The four pillars of the Graduation approach.
The four pillars of the Graduation approach.

These four elements were fundamental to program designs in Kenya and the Philippines, which BRAC UPGI supported, while the Graduation interventions themselves (shown below) differed to address the specific contexts within each country. For example, because Kenyan program participants mostly lived within a pastoral society, interventions under the Livelihoods Promotion pillar focused on cash and in-kind assets geared towards livestock rearing. On the other hand, livelihood interventions for Graduation participants in the Philippines— some of whom mostly lived in peri-urban settings—placed relatively greater emphasis on small businesses and services like food carts and small shops.

Differences in Interventions within the 4 pillars, Kenya & The Philippines
Differences in Interventions within the 4 pillars, Kenya & The Philippines

Although highly impactful and tailored Graduation initiatives are worth striving for, these are not sufficient. BRAC understands that if we want to empower millions more households to escape extreme poverty, integrating Graduation into existing government programs to make them more cost-effective, expansive, and sustainable is critical. Sustainability and scale demands change at the systems level with active government engagement, which was Bindra’s second key point during the presentation at Charcha 2021.

BRAC UPGI believes in the power of governments to drive systems change for its most vulnerable citizens.

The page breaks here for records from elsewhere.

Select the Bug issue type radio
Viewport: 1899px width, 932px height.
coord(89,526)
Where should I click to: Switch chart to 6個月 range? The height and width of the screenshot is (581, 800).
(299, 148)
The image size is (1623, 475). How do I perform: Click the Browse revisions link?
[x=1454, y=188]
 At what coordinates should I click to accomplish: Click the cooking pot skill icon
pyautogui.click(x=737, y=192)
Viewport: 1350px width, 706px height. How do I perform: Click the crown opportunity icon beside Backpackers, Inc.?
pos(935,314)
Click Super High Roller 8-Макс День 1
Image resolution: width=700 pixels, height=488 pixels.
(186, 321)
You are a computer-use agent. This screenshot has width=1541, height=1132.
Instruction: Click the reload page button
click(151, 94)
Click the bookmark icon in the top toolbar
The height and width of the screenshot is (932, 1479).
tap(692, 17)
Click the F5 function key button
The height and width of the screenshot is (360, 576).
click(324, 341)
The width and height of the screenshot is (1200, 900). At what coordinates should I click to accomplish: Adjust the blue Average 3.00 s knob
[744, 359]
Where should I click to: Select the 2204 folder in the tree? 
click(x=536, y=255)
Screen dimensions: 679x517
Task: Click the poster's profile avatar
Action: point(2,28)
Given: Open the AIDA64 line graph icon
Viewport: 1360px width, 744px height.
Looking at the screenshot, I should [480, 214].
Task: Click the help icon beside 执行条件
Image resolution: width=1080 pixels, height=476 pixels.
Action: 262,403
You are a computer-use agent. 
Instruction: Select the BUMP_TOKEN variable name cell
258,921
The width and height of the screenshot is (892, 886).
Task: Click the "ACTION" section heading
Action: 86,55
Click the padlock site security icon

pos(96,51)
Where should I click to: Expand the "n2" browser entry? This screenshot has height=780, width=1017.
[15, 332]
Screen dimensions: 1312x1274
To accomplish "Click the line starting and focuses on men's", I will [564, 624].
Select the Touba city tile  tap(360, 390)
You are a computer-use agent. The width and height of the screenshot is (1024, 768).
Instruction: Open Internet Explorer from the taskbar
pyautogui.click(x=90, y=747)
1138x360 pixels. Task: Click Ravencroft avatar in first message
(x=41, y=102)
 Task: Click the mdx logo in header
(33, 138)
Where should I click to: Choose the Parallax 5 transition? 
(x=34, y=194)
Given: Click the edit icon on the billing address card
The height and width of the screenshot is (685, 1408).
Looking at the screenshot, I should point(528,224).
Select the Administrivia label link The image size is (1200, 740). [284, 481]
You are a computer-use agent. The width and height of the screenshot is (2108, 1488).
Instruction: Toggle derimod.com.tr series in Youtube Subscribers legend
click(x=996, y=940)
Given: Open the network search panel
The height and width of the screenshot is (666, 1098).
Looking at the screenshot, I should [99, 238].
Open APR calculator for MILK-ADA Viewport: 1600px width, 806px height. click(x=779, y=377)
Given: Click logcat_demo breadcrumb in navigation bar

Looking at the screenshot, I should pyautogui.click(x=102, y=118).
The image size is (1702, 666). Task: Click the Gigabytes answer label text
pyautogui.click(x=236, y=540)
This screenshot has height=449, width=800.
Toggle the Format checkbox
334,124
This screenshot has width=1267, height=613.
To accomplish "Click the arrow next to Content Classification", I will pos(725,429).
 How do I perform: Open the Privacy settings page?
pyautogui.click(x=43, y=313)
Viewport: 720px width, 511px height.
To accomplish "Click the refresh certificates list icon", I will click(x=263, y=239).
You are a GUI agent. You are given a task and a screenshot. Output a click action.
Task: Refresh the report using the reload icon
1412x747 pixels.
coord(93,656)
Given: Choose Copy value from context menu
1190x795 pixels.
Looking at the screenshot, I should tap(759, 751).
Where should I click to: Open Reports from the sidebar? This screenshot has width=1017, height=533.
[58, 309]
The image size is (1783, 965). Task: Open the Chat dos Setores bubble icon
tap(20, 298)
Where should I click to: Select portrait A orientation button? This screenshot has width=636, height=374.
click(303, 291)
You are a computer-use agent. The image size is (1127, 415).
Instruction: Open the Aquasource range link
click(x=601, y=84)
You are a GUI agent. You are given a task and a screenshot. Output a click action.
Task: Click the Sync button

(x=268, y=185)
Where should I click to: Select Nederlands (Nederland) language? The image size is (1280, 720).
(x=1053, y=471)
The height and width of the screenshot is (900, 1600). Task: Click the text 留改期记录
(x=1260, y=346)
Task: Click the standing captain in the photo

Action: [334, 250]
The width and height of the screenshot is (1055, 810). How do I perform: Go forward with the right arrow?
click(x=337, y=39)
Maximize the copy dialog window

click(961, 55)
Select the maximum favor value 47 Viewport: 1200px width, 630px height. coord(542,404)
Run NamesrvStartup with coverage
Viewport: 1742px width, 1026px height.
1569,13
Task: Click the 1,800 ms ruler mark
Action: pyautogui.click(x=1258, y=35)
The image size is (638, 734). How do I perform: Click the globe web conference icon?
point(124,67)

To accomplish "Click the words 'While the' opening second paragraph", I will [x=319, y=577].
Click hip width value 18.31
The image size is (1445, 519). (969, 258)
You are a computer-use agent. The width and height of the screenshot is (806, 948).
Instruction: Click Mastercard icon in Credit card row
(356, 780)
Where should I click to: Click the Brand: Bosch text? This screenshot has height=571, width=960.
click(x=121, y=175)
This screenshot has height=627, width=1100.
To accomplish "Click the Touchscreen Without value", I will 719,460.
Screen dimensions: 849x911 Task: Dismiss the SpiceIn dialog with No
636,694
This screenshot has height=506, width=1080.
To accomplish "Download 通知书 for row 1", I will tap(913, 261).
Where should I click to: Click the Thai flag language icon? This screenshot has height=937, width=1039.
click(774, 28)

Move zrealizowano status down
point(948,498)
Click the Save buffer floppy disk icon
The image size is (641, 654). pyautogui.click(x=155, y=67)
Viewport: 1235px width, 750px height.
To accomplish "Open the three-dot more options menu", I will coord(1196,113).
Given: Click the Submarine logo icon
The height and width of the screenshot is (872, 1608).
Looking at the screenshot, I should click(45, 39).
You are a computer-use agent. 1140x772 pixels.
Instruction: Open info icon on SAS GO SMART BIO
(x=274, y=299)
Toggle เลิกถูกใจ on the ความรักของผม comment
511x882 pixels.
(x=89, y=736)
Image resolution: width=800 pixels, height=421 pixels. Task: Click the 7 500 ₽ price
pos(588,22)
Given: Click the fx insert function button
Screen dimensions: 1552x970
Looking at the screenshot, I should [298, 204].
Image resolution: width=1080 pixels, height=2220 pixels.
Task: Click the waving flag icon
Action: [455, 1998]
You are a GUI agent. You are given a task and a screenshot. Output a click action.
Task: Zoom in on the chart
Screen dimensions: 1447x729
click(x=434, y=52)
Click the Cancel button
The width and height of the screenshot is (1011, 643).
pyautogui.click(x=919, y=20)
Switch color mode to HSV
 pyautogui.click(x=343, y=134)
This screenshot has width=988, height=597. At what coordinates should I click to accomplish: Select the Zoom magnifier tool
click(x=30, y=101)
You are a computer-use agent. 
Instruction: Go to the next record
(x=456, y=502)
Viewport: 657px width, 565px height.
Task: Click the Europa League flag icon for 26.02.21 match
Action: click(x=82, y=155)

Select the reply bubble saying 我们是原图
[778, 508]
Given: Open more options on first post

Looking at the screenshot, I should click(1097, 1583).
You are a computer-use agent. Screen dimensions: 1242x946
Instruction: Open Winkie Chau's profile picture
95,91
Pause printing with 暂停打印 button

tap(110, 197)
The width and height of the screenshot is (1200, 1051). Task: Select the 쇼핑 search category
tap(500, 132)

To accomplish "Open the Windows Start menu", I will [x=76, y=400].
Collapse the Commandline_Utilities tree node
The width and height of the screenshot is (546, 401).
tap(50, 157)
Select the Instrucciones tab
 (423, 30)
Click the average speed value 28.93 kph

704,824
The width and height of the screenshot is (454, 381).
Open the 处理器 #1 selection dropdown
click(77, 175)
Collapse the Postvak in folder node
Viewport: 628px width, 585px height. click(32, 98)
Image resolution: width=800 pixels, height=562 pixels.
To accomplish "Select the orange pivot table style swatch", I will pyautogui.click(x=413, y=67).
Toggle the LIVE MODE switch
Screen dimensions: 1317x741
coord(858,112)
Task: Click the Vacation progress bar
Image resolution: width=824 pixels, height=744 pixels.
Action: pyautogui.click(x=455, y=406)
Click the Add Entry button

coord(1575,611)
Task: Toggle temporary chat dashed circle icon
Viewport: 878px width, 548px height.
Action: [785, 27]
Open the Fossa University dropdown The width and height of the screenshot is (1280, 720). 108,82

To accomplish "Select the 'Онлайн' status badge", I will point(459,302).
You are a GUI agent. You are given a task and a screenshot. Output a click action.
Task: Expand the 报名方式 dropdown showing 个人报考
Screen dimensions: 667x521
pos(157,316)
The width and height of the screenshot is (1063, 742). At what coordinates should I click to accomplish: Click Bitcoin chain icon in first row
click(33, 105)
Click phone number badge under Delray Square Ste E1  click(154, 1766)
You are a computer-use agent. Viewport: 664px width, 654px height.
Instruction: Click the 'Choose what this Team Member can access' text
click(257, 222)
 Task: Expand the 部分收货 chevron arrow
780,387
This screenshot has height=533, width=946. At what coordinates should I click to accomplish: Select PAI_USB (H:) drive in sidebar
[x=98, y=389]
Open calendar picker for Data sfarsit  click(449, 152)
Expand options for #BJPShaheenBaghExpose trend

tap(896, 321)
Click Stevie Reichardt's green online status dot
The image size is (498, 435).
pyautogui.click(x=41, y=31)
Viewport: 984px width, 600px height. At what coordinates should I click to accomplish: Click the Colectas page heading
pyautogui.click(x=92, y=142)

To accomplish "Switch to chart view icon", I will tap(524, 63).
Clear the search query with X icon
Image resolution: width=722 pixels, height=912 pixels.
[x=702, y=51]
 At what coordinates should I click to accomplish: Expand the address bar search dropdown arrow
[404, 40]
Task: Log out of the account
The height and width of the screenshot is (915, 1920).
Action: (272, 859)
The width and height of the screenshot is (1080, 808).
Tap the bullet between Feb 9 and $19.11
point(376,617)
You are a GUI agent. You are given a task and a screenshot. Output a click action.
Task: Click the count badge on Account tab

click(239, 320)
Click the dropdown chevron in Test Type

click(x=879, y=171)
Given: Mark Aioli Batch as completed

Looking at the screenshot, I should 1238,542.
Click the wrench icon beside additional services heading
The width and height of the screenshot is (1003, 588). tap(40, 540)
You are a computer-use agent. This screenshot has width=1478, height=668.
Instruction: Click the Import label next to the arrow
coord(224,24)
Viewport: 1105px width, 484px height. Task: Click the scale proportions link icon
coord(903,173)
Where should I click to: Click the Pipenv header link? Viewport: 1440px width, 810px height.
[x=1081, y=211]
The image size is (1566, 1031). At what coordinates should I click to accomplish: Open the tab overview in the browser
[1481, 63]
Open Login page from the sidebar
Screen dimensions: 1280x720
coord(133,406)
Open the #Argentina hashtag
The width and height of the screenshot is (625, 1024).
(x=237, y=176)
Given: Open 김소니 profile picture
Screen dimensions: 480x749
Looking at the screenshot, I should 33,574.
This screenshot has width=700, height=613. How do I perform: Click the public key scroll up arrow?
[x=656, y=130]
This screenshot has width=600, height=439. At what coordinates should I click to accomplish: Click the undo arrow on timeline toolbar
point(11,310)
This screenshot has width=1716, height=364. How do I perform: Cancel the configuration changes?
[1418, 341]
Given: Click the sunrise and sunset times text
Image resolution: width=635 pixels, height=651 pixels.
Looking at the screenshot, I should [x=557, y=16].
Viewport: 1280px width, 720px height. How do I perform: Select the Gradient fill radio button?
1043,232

Partnering with governments to build Graduation within existing social protection systems drives down cost by leveraging existing resources, builds sustainability, and creates a profound potential for scale.

The graphic below provides an example of how Graduation interventions (represented within the yellow text boxes) were added to existing income-generating and social assistance programs implemented by the Department of Labor and Employment (DOLE) Kabuhayan livelihoods program and the Department of Social Welfare and Development (DSWD) Pantawid Pamilyang Pilipino program.

Finding solutions that address barriers to scale is what ultimately leads to more households being reached while bringing the world closer to achieving SDG 1, “to end poverty in all its forms, everywhere.” BRAC UPGI firmly believes that when adapted to meet local contexts and scaled through government integration, BRAC’s Graduation approach is uniquely positioned to achieve long-term results for people living in extreme poverty and could have a notable impact on SDG 1 if scaled worldwide.

As one of the most multidimensional nations on the planet—the Graduation approach is truly primed to push forward the mission of eradicating the injustice of extreme poverty in India so that all people can live their life in safety, dignity, and personal autonomy.